For whatever reason I believed I was different. Not the "good" different, but the "bad" different.
Yeah, yeah, I could blame a lack of parenting, the Catholic Church, fluoride in my drinking water, the Democrats (oh, sorry, that's on Rush Limbaugh's list) and countless other things, but in the end, I own this. That comes with adulthood, by the way: we own how we feel, (for the most part) we own our circumstances in life and we own what we do with ourselves.
The ironic part of this is that, in hindsight, the whole line of thought about being different is incredibly not supported by any facts or logic. Yeah, sure, I've had my share of ups and downs, but Hell, we all have.
We all have.
That's another revelation. Introverts, such as myself, have this tendency to look inwards. That produces all manner of cool stuff, but it comes at a cost: we lose perspective. We measure the world based on a single yardstick, namely the one we have in our own heads. If we grow up to believe that our yardstick is shorter than average, then the standard by which we measure ourselves will inevitably come up short time and time again. Needlessly so, I will add.
As I've said here before during one of these quasi-rambling "private but yet public" thought exercises, I've learned that we are all equally dysfunctional. We all are. What's truly important isn't the stuff on the outside that we do, say or have, it's the stuff on the inside. It's all very circular actually: how we feel directs how we think; how we think directs what we do. If that previously mentioned internal yardstick is perpetually short, then we tend to be dissatisfied with what we do, which then starts the whole cycle all over again, burdened even more so by past perceptions of failure.
Pretty heady stuff. The good news, it seems, is that this internally focused dialogue can also be changed. I'm not claiming that the solution is for introverts, such as myself, to "stop thinking", but rather to spend more time thinking: thinking about the internal dialogue itself.

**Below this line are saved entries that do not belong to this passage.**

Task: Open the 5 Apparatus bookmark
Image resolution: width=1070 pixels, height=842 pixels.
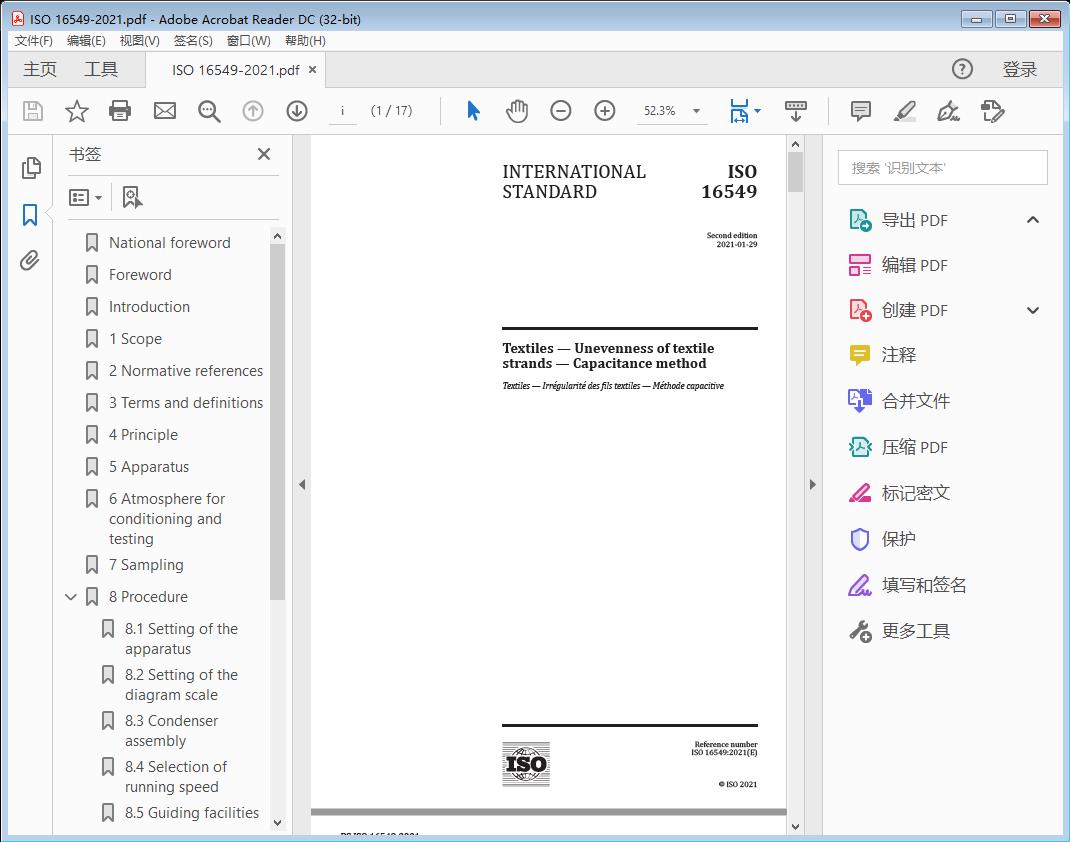Action: 148,467
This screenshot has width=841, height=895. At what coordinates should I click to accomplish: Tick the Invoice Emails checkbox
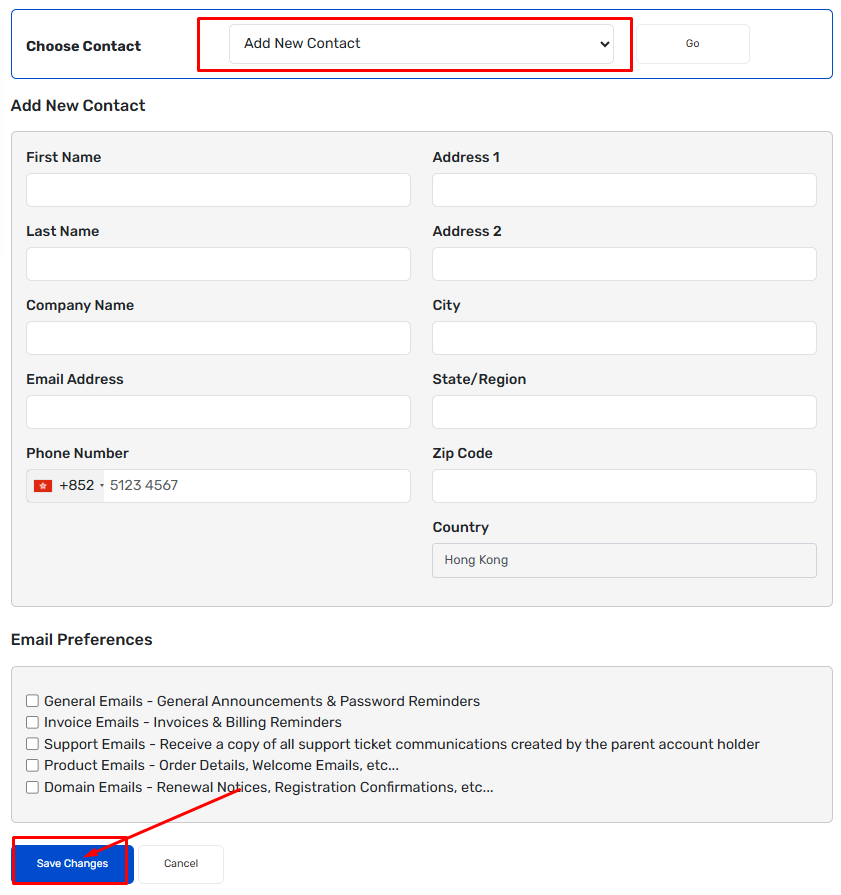33,722
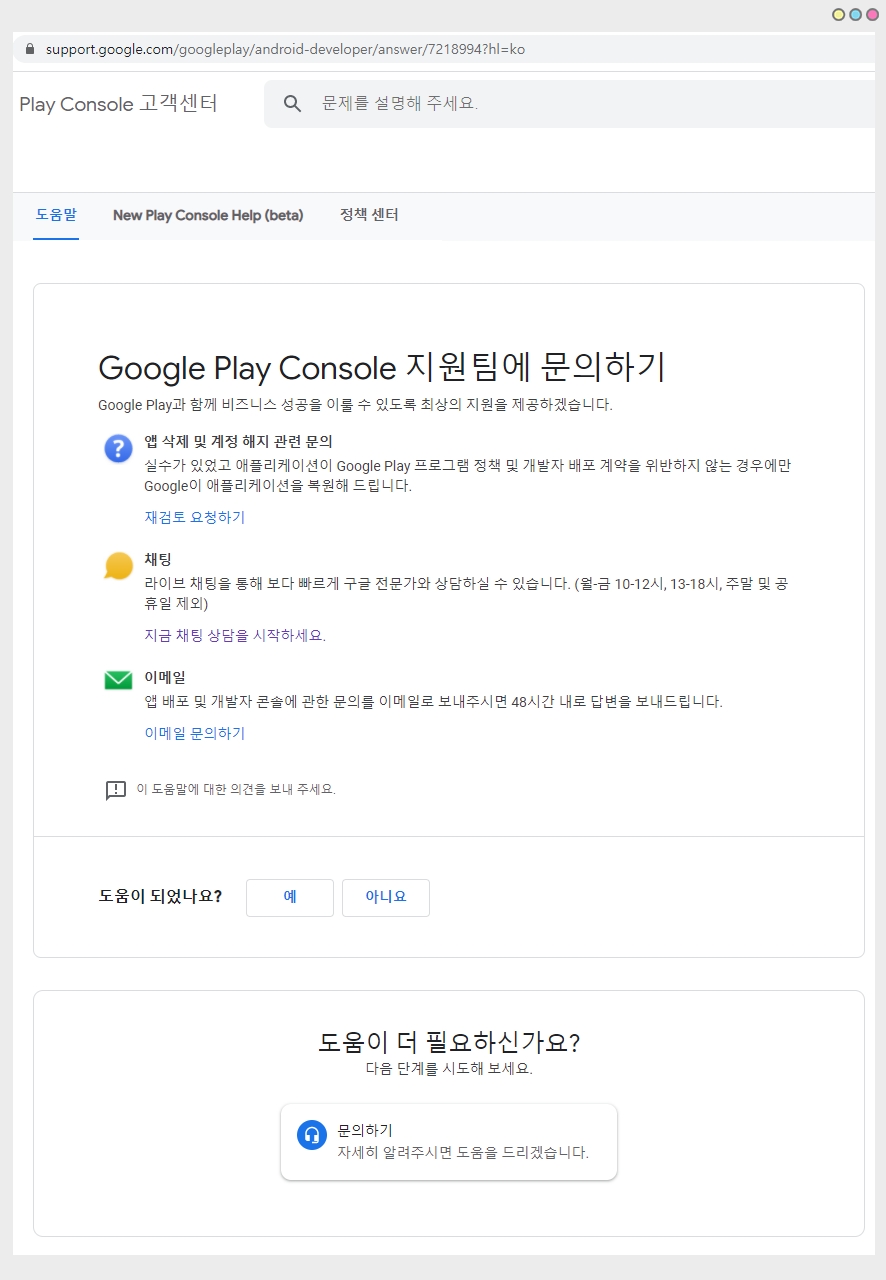Screen dimensions: 886x1280
Task: Click the lock icon in address bar
Action: [x=29, y=49]
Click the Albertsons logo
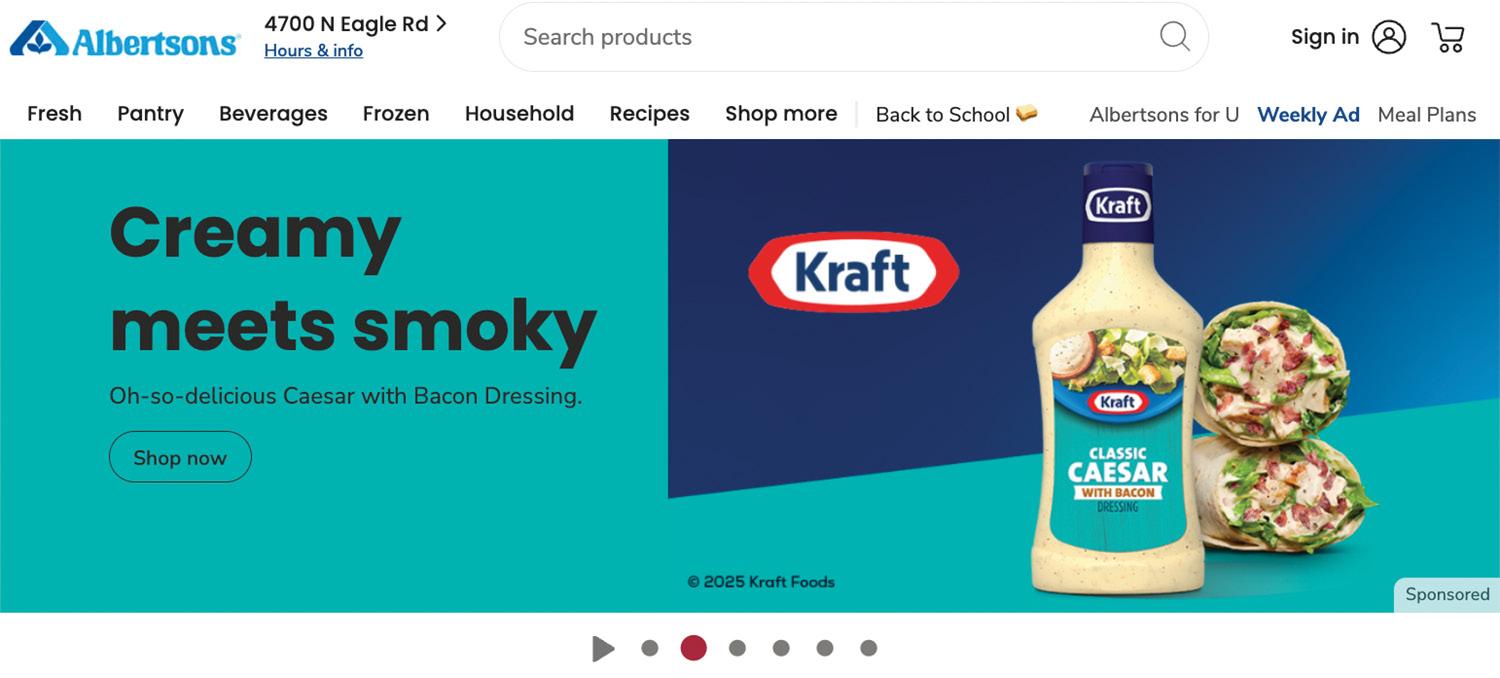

As for me, I've come to realize over time that I am different, but not "bad" different: just different, We are all different, by the way, and I've made my peace with it. Am I perfectly at peace? Hell no, but that's okay, because no one else is perfectly at peace either. Yes, I still find myself having that internal dialogue of "you f-ed that one one up Steve", but at least now it's not the only dialogue going on in my head.